La “metanoia” non ha niente a che fare con con le “culture politiche”, cioè con i fondamenti e le strutture concettuali che orientano un’ appartenenza politica. Le “conversioni”, nel senso proprio del termine, cioè i rivolgimenti radicali del proprio orientamento ideale, avvengono solo nell’area del sacro, dove sono assistite da una particolare condizione dello spirito. Per il resto, si può e si deve cambiare, ma è tutt’altra cosa. Che implica come si possa, sì, assumere un nuovo indirizzo, ma pur sempre senza abbandonare per strada sé stessi, cioè l’intera gamma delle passioni e dei sentimenti, dei pensieri, delle esperienze, degli abiti mentali sedimentati, acquisiti e vissuti. In definitiva, è una questione di coerenza ed, in tal senso, è sinceramente apprezzabile che ciascuno resti sé stesso.

Ci si può seriamente e meritoriamente adattare ad una nuova condizione, ad un differente contesto politico, ma non si può fingere e tradire la propria storia e la propria identità. In altri termini, non si può chiedere a chi professi una fede nazional-sovranista di essere sinceramente, convintamente “europeista”. Come non si può chiedere una dichiarazione franca, schietta e definitiva di “antifascismo” a chi viene da una militanza nel MSI, cioè in un partito espressamente nato richiamando la memoria e la postura politica del ventennio.
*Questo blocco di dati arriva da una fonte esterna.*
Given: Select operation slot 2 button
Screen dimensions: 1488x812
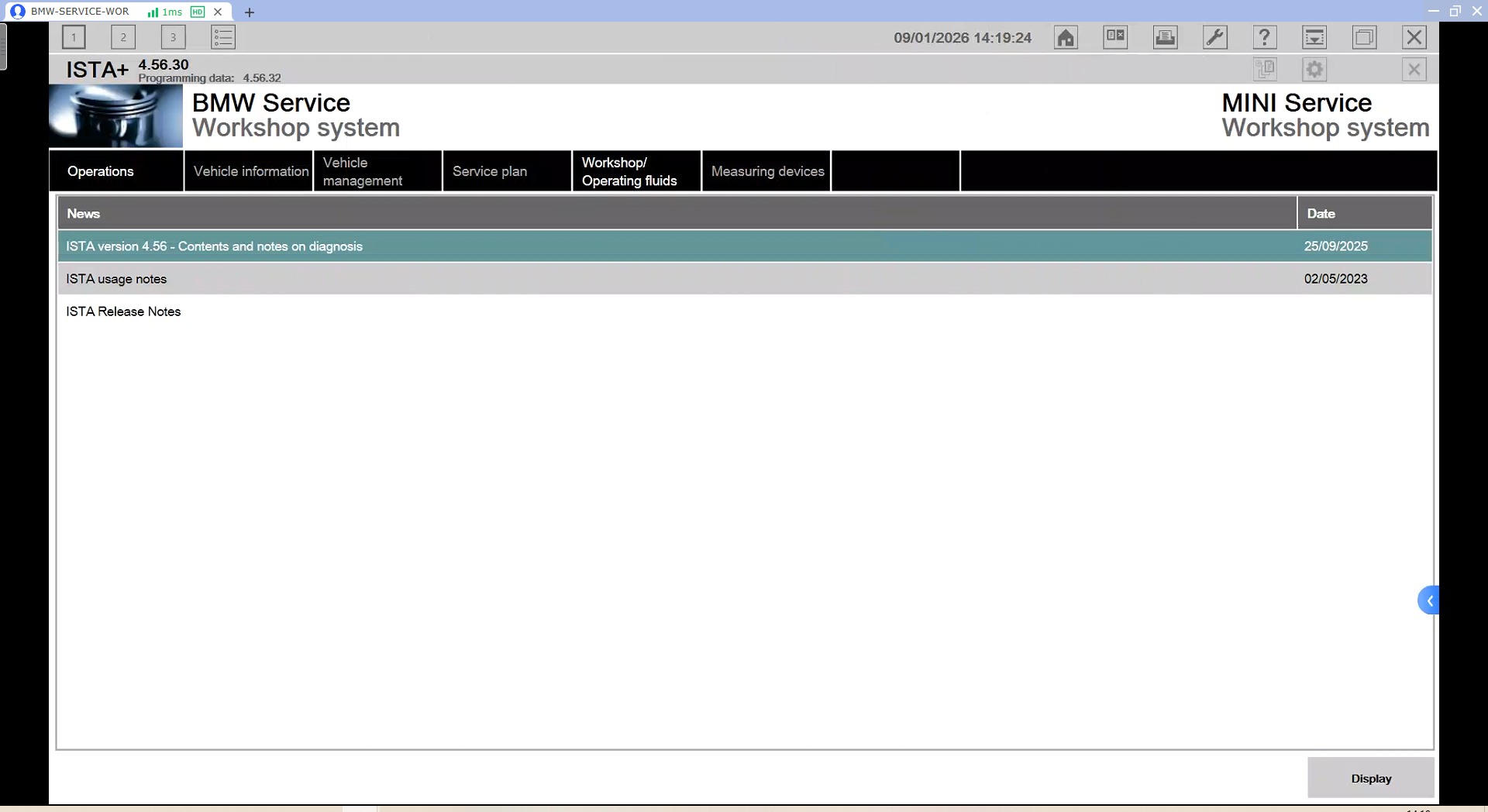Looking at the screenshot, I should point(123,37).
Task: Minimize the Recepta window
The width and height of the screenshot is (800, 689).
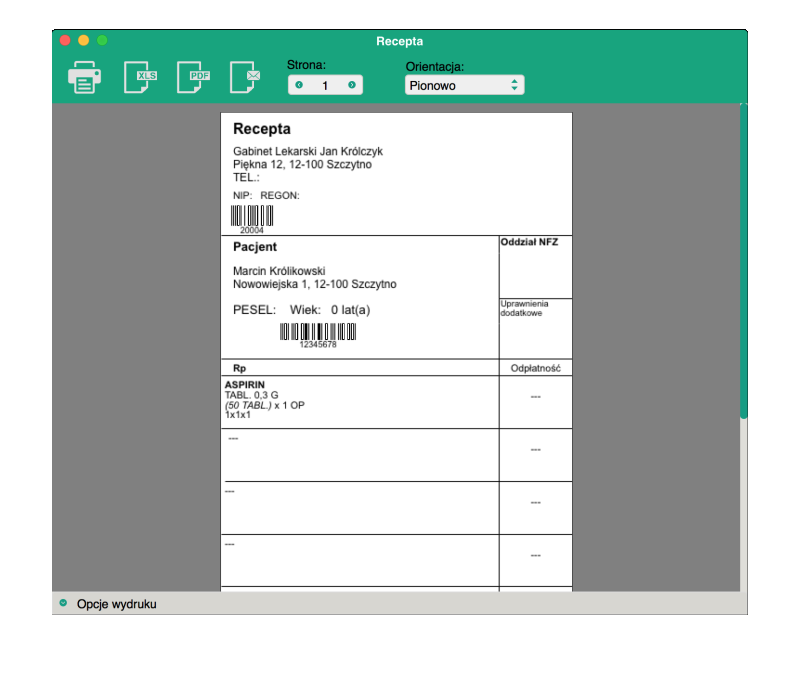Action: 83,40
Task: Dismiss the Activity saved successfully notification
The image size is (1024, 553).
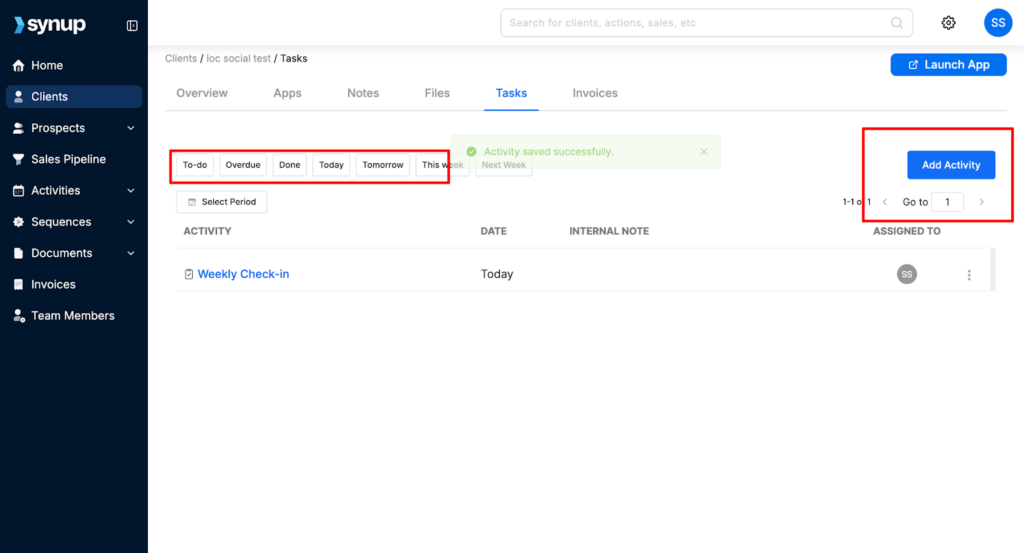Action: [703, 152]
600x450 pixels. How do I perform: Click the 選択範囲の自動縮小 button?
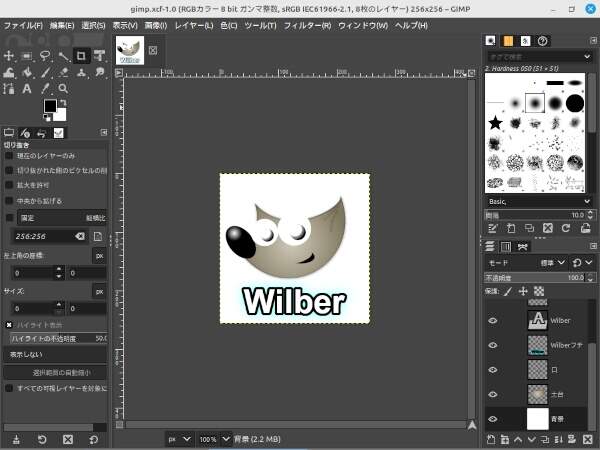click(56, 372)
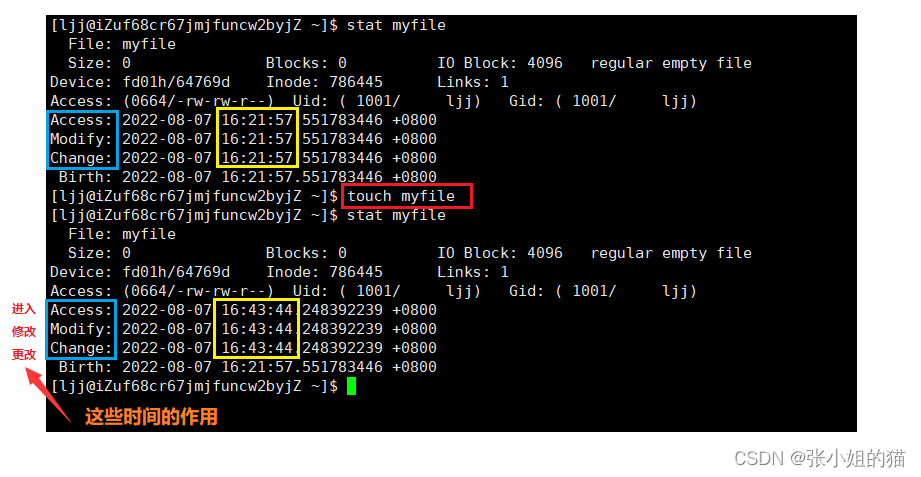This screenshot has width=921, height=477.
Task: Click the green terminal cursor block
Action: [351, 386]
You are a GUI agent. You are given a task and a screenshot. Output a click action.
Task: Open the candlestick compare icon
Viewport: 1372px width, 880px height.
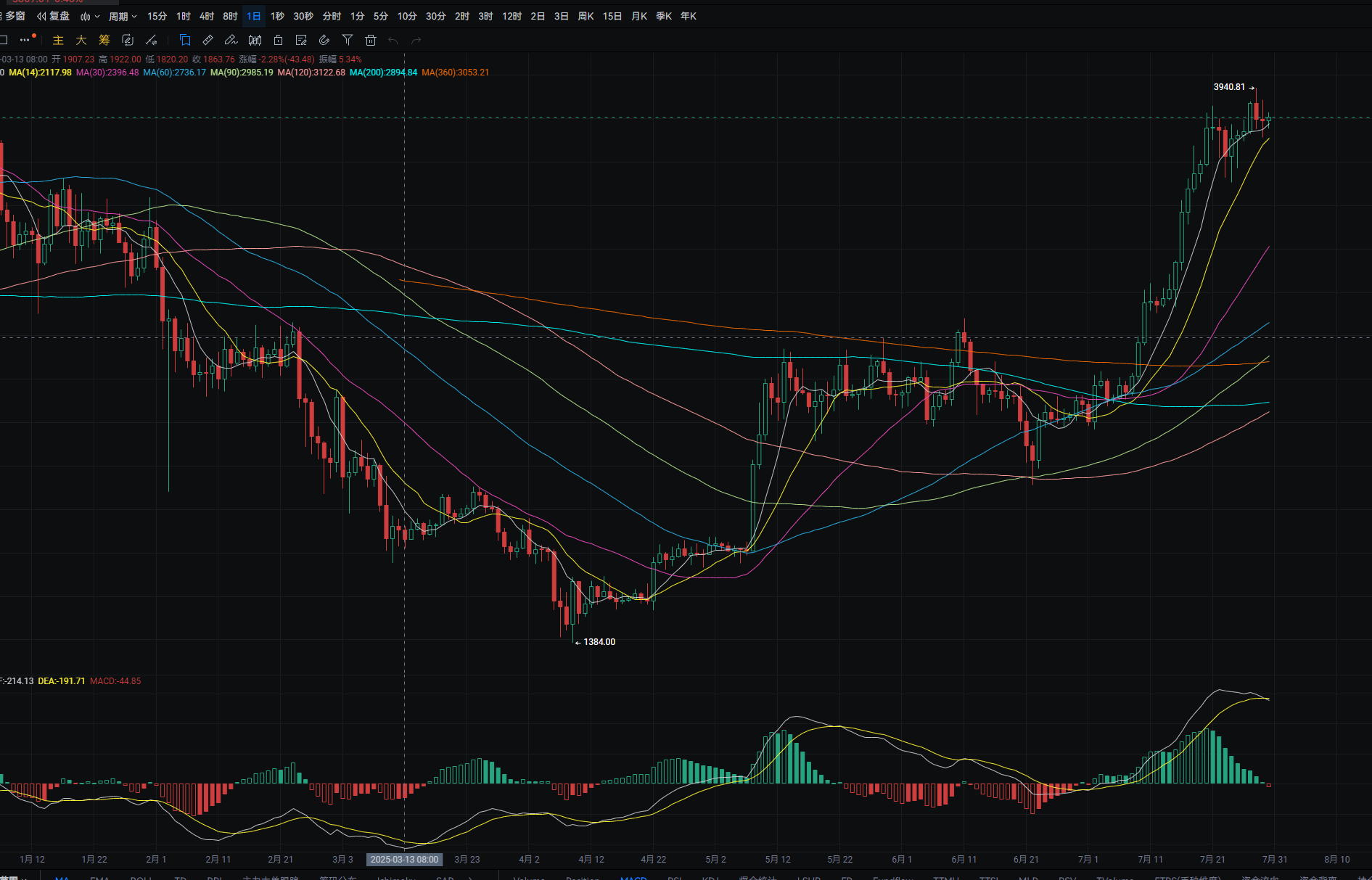click(x=255, y=40)
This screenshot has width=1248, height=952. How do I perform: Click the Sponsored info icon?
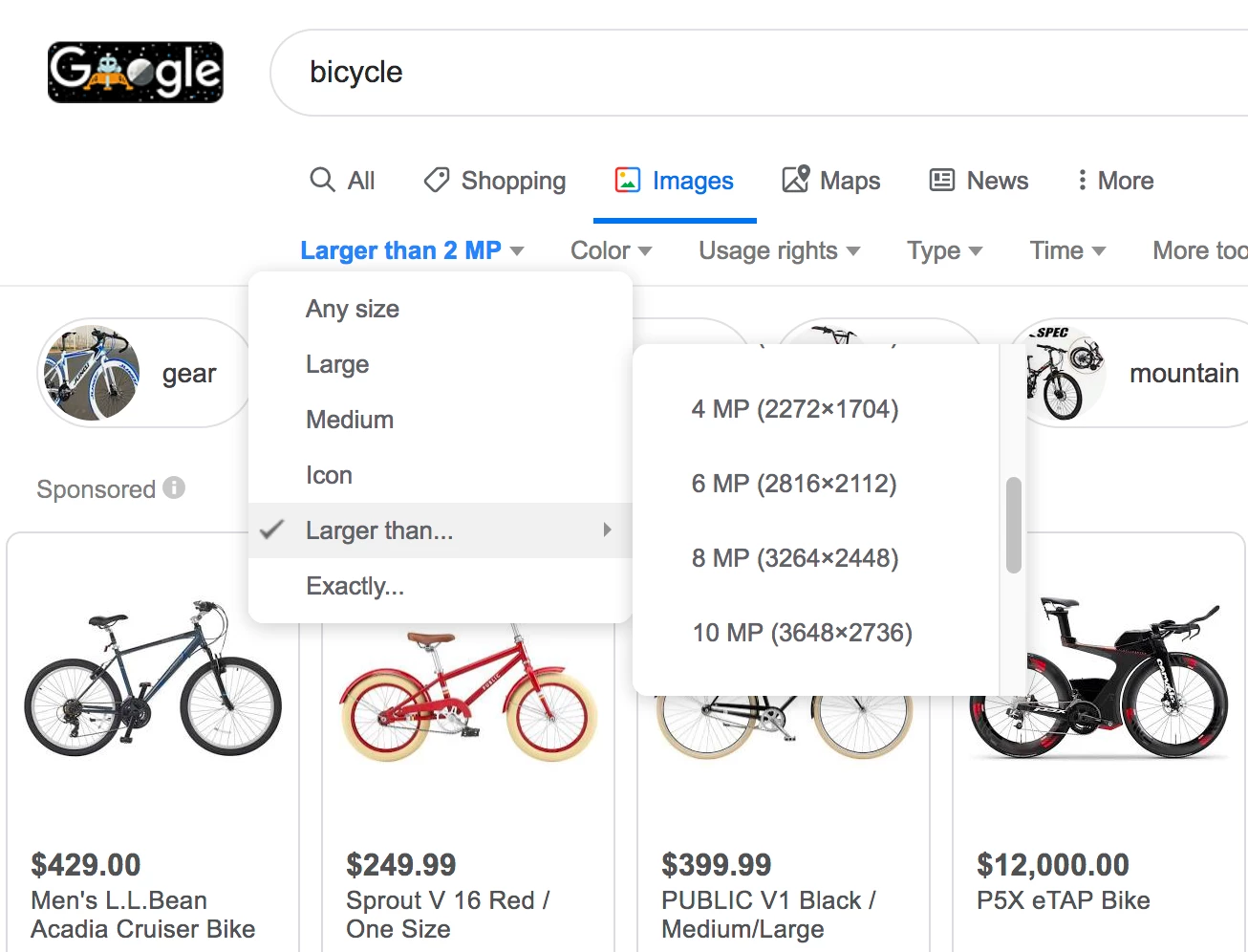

E’ perfino stucchevole ed ingeneroso chiedere simili abiure. Se mai fossero pronunciate, sarebbe quanto mai difficile, per lo stesso interessato, esplorare il foro interiore della propria coscienza per distinguere ciò che, in tale suo pronunciamento, sia detto a fior di labbra e strumentalmente, da ciò che, al contrario, sia effettivamente sincero.
Lasciamo le cose come stanno.

E’ meglio che ognuno sia autenticamente sé stesso e, dunque, trasparente, più consono ad un confronto culturale e politico che sia fondato sulla tolleranza e sulla reciproca legittimazione. Questo, ben inteso, vale per tutti.
Tanto per essere chiari, la categoria degli “ex/post” – che si tratti di democristiani o comunisti, missini o socialisti, azionisti o quant’ altro – semplicemente non esiste. Passano le nostre ”repubbliche”, ma non passano, non tramontano, così facilmente come la spacciano i cosiddetti “nuovisti”, le culture politiche, quelle vere, storicamente fondate, concettualmente solide, che le attraversano da prima che nascessero. Facciamocene una ragione.